What the exercise asks
State how many of the lines below contain the string "breadcrumb", and give only that number.

..........

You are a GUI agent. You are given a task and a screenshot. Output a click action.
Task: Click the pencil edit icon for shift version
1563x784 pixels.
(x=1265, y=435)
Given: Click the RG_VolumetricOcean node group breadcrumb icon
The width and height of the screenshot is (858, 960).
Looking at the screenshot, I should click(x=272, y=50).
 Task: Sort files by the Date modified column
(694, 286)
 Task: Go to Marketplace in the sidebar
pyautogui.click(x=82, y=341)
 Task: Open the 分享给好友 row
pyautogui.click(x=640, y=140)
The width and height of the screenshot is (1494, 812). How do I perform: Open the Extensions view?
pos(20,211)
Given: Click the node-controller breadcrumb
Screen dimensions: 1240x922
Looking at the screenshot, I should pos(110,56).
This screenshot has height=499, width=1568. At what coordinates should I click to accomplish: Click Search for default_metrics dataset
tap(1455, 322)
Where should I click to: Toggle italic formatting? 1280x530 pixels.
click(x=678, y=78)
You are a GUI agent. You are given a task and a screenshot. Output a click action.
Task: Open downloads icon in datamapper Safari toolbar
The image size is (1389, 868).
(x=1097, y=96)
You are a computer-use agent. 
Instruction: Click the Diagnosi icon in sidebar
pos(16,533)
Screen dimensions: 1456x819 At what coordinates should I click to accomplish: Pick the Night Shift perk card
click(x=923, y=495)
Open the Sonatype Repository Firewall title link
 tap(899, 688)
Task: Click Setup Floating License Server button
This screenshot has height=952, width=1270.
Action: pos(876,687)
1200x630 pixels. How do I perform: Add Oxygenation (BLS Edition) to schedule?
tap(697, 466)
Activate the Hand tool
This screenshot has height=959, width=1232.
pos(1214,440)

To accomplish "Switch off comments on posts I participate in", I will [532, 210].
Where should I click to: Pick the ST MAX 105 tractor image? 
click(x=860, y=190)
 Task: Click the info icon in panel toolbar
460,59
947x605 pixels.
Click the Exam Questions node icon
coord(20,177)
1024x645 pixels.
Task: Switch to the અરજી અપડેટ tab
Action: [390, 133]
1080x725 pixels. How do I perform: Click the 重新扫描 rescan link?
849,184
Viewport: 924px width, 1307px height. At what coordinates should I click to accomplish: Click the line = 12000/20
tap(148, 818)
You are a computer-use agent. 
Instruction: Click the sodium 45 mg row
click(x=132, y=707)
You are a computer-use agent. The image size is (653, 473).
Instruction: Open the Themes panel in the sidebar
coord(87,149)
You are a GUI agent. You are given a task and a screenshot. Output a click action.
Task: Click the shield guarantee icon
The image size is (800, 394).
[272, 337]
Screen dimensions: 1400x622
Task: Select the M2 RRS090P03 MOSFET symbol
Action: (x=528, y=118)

..........

Exercise output
2